*Items from a data source*.
....................
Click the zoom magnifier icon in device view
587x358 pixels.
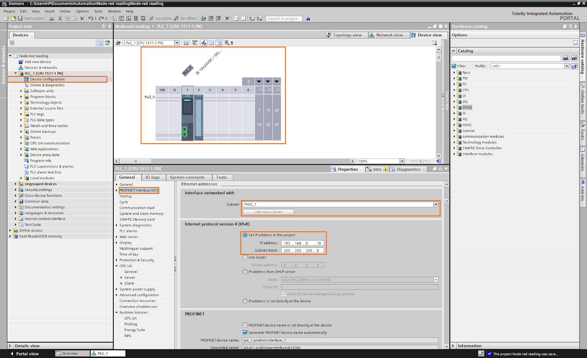[x=227, y=43]
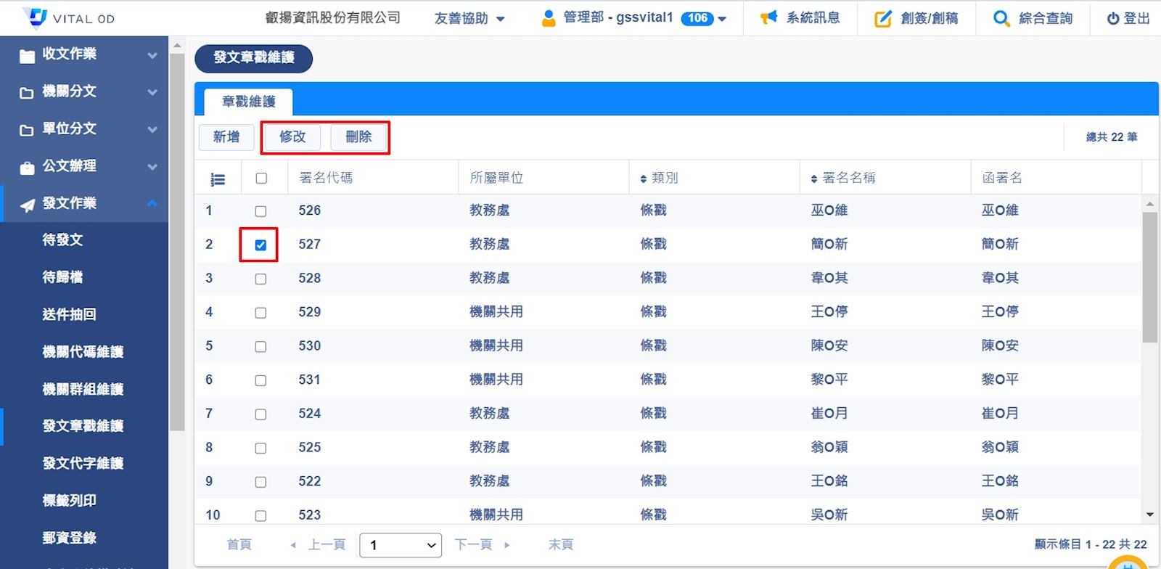Open the 友善協助 dropdown menu
1161x569 pixels.
[x=469, y=19]
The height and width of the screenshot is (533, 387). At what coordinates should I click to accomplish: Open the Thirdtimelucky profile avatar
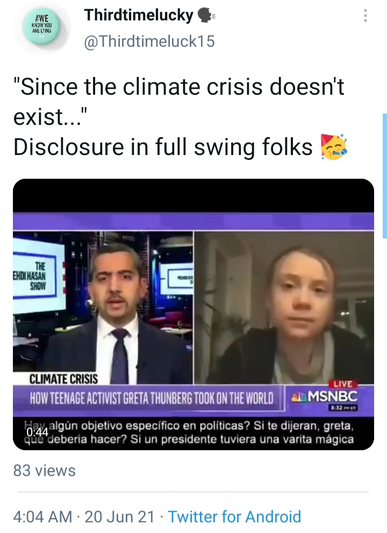click(x=42, y=26)
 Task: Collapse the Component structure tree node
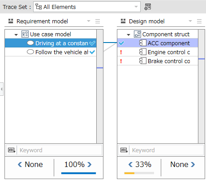coord(129,34)
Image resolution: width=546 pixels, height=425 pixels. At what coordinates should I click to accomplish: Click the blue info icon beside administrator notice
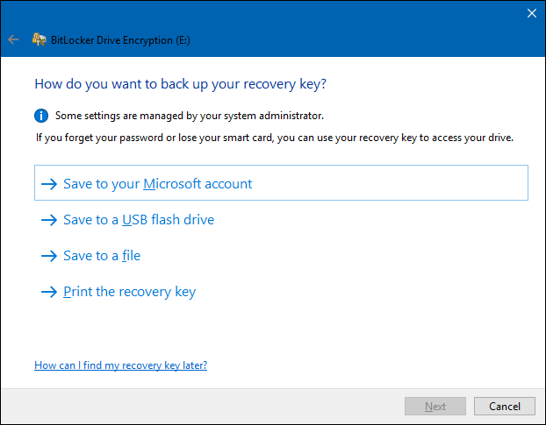tap(41, 115)
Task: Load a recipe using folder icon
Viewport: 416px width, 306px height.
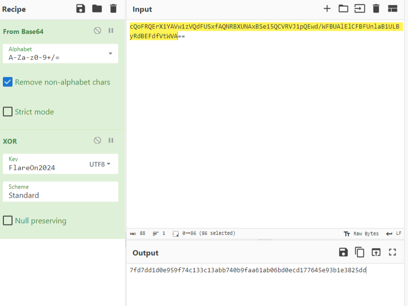Action: 97,9
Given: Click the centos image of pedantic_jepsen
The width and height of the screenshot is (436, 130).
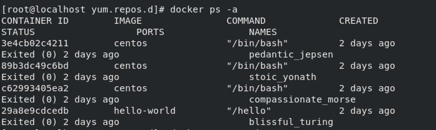Looking at the screenshot, I should [x=130, y=43].
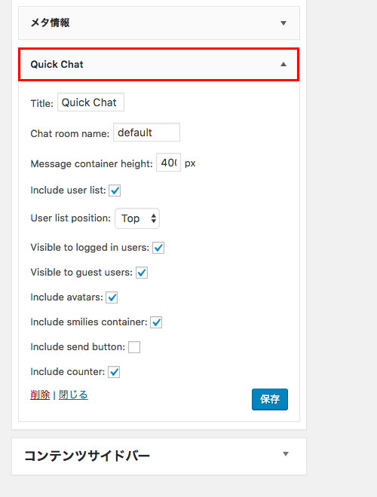Screen dimensions: 377x497
Task: Toggle Include counter checkbox
Action: (114, 372)
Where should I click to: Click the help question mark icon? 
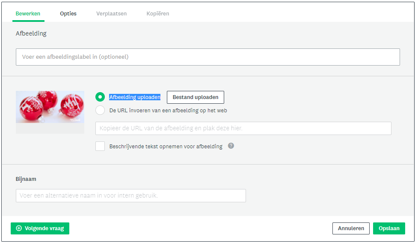[231, 146]
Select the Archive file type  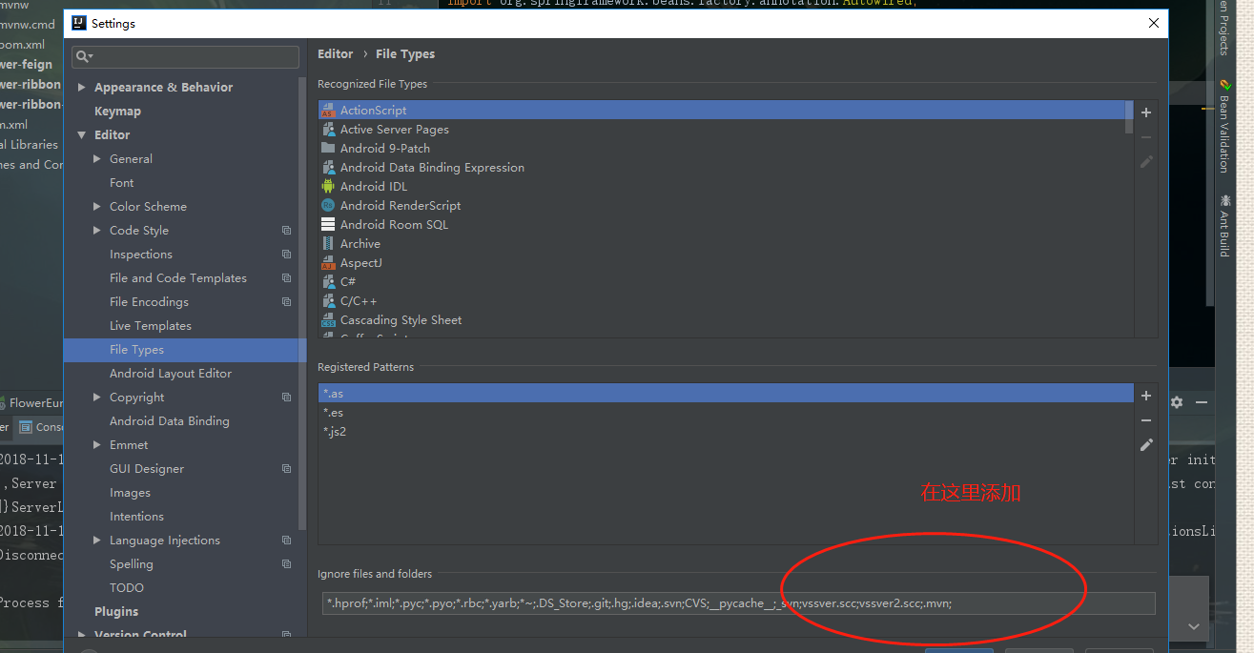[360, 244]

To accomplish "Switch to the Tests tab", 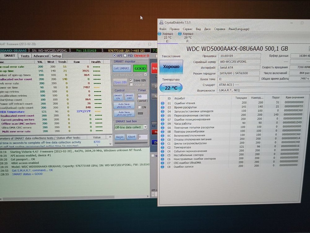I will click(25, 56).

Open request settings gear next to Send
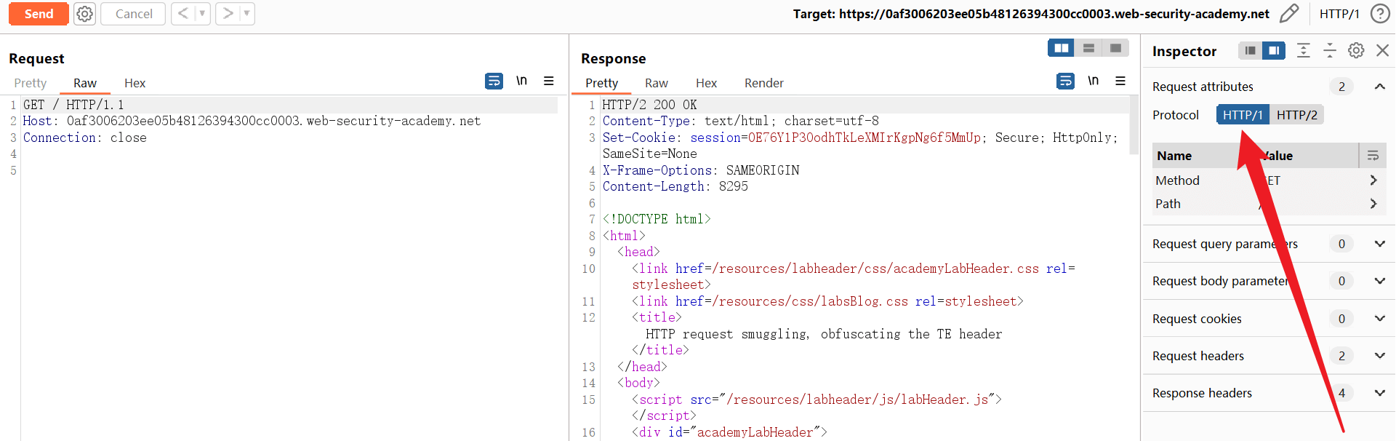tap(85, 14)
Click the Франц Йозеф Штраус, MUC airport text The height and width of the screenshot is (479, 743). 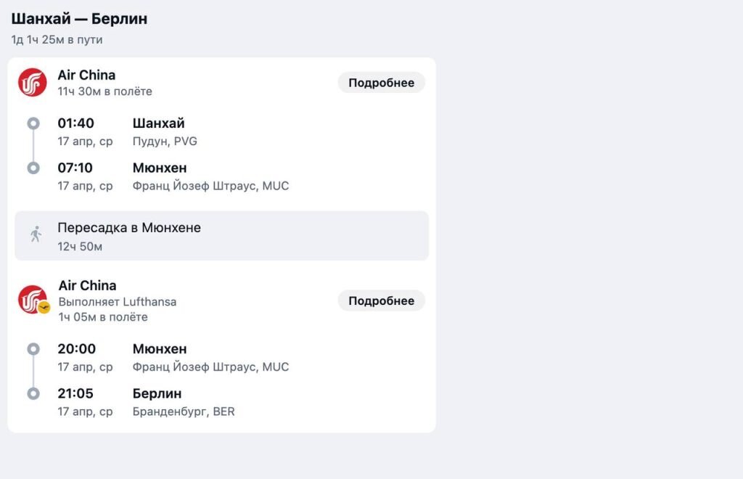coord(210,186)
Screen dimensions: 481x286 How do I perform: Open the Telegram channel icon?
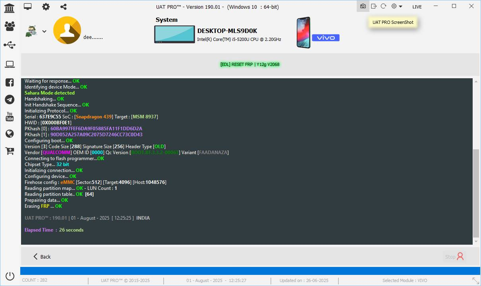[x=10, y=100]
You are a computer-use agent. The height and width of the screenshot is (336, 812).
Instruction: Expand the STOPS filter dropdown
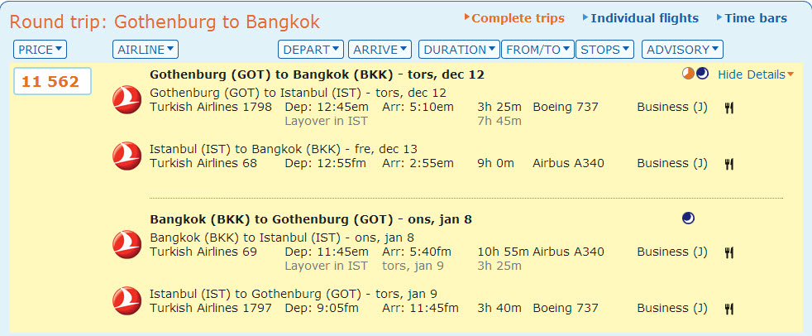pos(604,50)
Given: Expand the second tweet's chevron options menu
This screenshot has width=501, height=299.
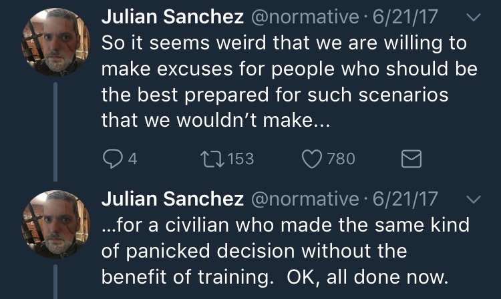Looking at the screenshot, I should [x=473, y=198].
....................
*What is being asked*. Please copy exactly, and only, the lines from the one that contains "Instruction: Expand the STOPS filter dropdown" through the last line of the data above, omitting all pictures.

*Response box*.
Instruction: Expand the STOPS filter dropdown
pos(604,50)
Given: Expand the second tweet's chevron options menu
This screenshot has width=501, height=299.
Looking at the screenshot, I should [x=473, y=198].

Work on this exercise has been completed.